Ook Hulsewé ziet het voordeel van de overstap van de huidige definedbenefit-regeling naar de definedcontribution-regeling in het nieuwe stelsel. ‘SPMS heeft natuurlijk ook last van de lage rente. In het huidige stelsel gelden harde garanties ten aanzien van de uitkering en zijn we wettelijk verplicht om behoorlijke buffers aan te houden. In het nieuwe stelsel is dat anders.’ 

De hoogte van het pensioen hangt af van de beleggingsresultaten. Op basis van de betaalde premies wordt straks elk jaar een prognose gemaakt. Hoe ziet het pensioen eruit bij een goed, gemiddeld of slecht economisch scenario? Naarmate iemand dichter bij de pensioendatum komt, wordt de voorspelde hoogte van het pensioen steeds nauwkeuriger. 

Welke van de twee varianten levert het meeste pensioen op? ‘Dat maakt nagenoeg niets uit’, zegt Heemskerk. ‘Ik kijk sceptisch naar berekeningen die nu circuleren en wel grote verschillen laten zien. Het is heel simpel, je betaalt je pensioenpremie en daarmee wordt belegd. De beleggingsmix is bepalend en niet de contractvorm.’

Grote beslissingen

Het is aan BPMS om een keuze te maken voor de solidaire of de flexibele premieregeling. De Vergadering van Afgevaardigden (VvA) moet zich hierover uitspreken. Daarna is het aan SPMS om te beoordelen of de regeling uitvoerbaar is. ‘Zo is het formeel geregeld, maar we werken nauw samen met SPMS om te voorkomen dat BPMS een mooie regeling bedenkt en SPMS vervolgens zegt dat de regeling niet haalbaar is’, zegt Hulsewé. 
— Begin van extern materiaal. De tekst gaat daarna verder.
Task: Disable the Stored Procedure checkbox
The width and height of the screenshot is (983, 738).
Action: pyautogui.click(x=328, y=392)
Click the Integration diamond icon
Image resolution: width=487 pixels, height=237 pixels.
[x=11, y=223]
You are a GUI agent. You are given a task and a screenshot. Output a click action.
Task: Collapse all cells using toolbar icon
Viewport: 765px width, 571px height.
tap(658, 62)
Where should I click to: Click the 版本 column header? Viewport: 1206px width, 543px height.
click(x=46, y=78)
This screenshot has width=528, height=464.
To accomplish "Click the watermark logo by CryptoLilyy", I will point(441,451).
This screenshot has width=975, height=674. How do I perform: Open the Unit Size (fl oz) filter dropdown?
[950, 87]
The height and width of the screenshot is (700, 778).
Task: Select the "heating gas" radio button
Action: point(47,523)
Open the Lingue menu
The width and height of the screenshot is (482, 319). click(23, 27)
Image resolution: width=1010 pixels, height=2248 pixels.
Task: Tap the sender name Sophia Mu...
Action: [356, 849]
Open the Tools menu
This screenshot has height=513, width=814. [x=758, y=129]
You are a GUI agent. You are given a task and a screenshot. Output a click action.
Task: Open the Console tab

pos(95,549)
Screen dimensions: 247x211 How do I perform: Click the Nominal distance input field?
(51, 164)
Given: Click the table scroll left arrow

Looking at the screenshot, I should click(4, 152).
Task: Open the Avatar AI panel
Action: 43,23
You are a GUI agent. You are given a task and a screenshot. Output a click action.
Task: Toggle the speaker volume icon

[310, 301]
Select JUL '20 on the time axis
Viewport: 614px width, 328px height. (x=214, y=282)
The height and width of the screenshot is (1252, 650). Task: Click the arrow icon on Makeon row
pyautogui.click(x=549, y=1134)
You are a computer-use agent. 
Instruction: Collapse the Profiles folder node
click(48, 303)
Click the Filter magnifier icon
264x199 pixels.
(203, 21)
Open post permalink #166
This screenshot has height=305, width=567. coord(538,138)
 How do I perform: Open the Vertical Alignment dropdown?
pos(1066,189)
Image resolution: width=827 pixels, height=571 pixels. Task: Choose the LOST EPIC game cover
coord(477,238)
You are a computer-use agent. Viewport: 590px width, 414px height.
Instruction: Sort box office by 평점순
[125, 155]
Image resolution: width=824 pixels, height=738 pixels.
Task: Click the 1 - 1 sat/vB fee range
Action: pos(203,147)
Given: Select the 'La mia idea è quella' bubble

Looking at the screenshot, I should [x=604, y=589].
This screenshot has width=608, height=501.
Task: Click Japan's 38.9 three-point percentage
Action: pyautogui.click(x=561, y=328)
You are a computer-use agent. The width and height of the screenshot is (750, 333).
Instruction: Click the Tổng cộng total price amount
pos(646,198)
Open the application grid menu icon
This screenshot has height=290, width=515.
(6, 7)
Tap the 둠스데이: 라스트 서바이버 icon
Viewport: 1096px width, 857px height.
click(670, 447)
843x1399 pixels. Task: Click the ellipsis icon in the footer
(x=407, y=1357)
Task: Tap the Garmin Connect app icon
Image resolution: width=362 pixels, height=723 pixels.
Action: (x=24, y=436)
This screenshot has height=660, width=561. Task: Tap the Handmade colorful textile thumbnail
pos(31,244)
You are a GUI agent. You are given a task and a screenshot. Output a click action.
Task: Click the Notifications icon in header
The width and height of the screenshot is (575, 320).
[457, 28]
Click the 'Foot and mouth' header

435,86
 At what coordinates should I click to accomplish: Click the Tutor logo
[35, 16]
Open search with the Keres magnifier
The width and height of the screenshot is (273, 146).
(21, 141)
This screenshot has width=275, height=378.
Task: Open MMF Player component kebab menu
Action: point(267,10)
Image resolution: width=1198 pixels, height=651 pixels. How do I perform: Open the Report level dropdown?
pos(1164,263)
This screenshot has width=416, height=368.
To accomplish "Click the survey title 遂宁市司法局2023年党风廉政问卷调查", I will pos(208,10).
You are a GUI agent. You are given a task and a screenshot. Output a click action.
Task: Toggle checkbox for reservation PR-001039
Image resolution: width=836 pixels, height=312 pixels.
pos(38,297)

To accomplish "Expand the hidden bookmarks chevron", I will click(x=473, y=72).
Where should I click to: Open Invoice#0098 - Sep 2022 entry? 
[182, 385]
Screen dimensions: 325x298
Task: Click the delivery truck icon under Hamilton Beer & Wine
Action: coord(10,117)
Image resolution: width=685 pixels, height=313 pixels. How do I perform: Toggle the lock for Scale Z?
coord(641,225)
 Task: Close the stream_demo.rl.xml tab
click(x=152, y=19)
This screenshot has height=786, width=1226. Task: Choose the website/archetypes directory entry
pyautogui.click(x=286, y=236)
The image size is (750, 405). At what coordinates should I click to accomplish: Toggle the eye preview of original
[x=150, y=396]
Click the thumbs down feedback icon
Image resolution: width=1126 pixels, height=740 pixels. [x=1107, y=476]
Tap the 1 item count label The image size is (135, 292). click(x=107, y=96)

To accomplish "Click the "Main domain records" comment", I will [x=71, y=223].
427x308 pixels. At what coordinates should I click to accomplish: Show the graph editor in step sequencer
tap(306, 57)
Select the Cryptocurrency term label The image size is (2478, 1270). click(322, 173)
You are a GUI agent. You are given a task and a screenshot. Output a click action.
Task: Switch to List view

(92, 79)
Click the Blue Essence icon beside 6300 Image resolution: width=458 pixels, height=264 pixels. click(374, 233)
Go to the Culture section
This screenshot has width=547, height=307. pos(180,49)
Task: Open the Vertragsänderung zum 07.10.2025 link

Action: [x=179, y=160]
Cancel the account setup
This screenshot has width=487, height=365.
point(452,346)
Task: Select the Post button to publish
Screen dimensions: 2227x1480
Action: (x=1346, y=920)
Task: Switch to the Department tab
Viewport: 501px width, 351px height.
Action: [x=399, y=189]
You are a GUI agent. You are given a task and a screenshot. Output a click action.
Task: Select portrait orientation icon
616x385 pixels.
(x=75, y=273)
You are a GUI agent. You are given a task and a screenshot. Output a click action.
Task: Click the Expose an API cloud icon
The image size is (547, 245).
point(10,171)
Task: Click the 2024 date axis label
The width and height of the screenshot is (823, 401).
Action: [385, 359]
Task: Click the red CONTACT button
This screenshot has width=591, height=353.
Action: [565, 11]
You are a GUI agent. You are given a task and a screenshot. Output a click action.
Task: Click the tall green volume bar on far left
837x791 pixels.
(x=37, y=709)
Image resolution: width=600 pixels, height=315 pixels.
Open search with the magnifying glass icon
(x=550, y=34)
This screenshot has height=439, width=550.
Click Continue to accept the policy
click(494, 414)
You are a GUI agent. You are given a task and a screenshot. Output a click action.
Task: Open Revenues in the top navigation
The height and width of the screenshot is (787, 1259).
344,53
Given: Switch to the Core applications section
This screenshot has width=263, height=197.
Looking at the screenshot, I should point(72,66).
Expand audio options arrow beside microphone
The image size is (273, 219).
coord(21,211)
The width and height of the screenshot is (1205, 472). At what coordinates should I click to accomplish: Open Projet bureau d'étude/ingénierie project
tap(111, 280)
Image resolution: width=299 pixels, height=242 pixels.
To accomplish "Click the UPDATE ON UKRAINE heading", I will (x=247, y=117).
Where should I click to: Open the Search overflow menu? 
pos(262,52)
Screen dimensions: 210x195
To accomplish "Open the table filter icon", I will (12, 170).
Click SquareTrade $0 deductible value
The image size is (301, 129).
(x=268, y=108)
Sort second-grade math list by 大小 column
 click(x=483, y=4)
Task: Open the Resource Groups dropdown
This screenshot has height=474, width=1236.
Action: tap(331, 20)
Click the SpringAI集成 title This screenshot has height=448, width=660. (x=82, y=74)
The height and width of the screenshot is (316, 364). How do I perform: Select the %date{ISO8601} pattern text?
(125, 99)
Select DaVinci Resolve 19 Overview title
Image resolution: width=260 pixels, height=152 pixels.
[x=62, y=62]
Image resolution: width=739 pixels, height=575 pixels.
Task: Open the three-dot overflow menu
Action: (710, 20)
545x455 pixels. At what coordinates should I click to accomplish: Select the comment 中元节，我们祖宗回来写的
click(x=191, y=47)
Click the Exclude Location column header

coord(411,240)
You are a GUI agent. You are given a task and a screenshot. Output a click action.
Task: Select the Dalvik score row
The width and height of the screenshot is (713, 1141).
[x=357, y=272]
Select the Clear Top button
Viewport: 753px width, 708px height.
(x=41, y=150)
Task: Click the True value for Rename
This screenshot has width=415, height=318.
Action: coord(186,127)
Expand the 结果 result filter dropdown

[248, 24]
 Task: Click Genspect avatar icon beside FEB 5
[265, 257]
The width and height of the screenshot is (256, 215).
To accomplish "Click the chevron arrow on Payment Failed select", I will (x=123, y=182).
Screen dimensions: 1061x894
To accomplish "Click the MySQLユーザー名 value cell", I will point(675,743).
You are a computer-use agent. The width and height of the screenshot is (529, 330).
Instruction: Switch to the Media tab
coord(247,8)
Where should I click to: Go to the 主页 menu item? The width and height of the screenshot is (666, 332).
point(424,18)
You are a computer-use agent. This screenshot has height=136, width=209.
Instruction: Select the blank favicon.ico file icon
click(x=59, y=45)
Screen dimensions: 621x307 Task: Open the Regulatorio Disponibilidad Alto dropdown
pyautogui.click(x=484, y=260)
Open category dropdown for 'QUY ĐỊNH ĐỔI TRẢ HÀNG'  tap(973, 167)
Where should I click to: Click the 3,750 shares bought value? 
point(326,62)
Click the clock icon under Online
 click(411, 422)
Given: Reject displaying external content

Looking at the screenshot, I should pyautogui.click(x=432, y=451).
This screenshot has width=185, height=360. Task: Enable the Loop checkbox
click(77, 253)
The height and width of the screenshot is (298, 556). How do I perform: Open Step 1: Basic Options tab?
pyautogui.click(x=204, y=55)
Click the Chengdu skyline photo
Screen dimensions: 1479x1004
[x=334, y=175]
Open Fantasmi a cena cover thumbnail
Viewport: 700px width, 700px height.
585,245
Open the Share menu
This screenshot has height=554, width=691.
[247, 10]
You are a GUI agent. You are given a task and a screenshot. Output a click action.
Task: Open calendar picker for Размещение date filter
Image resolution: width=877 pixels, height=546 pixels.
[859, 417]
BPMS en SPMS werken samen in een projectgroep, waar ook externe en interne deskundigen deel van uitmaken. In de afgelopen maanden heeft de projectgroep ook de voorkeuren van de BPMS-leden gepeild. Op basis van het voorwerk van de projectgroep doet BPMS een voorstel voor een voorkeursvariant. Deze variant wordt in de vergadering van 2 november voorgelegd aan de VvA. ‘De voorkeursvariant is een voorlopige keuze’, zegt Hulsewé. ‘De voorkeursvariant geeft richting. Dat is nodig om de vervolgstappen te kunnen uitwerken.’

De keuze voor het contract is slechts een van de beslissingen op weg naar het nieuwe pensioenstelsel. Een andere belangrijke beslissing betreft het invaren, het meeverhuizen van de bestaande pensioenaanspraken naar het nieuwe stelsel. ‘Niet invaren brengt extra kosten met zich mee’, zegt Hulsewé.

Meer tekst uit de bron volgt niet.